Knapp, aber cool

von am 7. Dezember 2011 in 4. Mannschaft, Nachrichten

Knapp, aber cool

Knapper Sieg gegen Hermsdorf und die Welt ist rosig. Bericht zur 4. Runde der BMM der 4. Mannschaft.

SF Berlin 1903 4 (ø 1960)    4½ : 3½  VfB Hermsdorf (ø 1998)
Kai-Stephan Kussatz (1996)    ½ : ½    Alexander Lawrenz (2060)
Abdelkerim Krichi (2036)      1 : 0    Heinrich Burger (2014)
Wolfram Burckhardt (2000)     0 : 1    Guido Balow (2005)
Matthias Licha (2045)         0 : 1    Carsten Schmidt (2070)
Mark Müller (1998)            1 : 0    Martin Hamann (1919)
Fritjof Wolf (1832)            + -     Lothar Pahl (2001)
Rainer Dambach (1888)         0 : 1    Sven Jorgens (1927)
Michael Stieber (1890)        1 : 0    Ralf Zöller (1986)

Einen verdammt knappen Sieg gab es dieses Mal gegen die nominell durchaus stärkeren Herms­dorfer. Durch die Vorgabe einer Partie waren die Chancen aber wieder ausge­glichen. So überrascht es nicht, dass wir den Sieg erst in der letzten, für alle Betei­ligten und auch inter­es­sierten Unbetei­ligten äußerst nerven­auf­rei­benden, Partie sicher­stellen konnten.
******
ARBEITSANWEISUNG -> Schreiben Sie den Spielbericht vollständig und ohne jede Änderung ab. Die anschließenden Zeilen stehen in keinem Zusammenhang mit dem Spielbericht.

VERFÜGBARE DATEN ->
******
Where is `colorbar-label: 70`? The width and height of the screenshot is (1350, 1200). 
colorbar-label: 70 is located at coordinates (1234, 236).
******
AUSGABE ->
Knapp, aber cool

von am 7. Dezember 2011 in 4. Mannschaft, Nachrichten

Knapp, aber cool

Knapper Sieg gegen Hermsdorf und die Welt ist rosig. Bericht zur 4. Runde der BMM der 4. Mannschaft.

SF Berlin 1903 4 (ø 1960)    4½ : 3½  VfB Hermsdorf (ø 1998)
Kai-Stephan Kussatz (1996)    ½ : ½    Alexander Lawrenz (2060)
Abdelkerim Krichi (2036)      1 : 0    Heinrich Burger (2014)
Wolfram Burckhardt (2000)     0 : 1    Guido Balow (2005)
Matthias Licha (2045)         0 : 1    Carsten Schmidt (2070)
Mark Müller (1998)            1 : 0    Martin Hamann (1919)
Fritjof Wolf (1832)            + -     Lothar Pahl (2001)
Rainer Dambach (1888)         0 : 1    Sven Jorgens (1927)
Michael Stieber (1890)        1 : 0    Ralf Zöller (1986)

Einen verdammt knappen Sieg gab es dieses Mal gegen die nominell durchaus stärkeren Herms­dorfer. Durch die Vorgabe einer Partie waren die Chancen aber wieder ausge­glichen. So überrascht es nicht, dass wir den Sieg erst in der letzten, für alle Betei­ligten und auch inter­es­sierten Unbetei­ligten äußerst nerven­auf­rei­benden, Partie sicher­stellen konnten.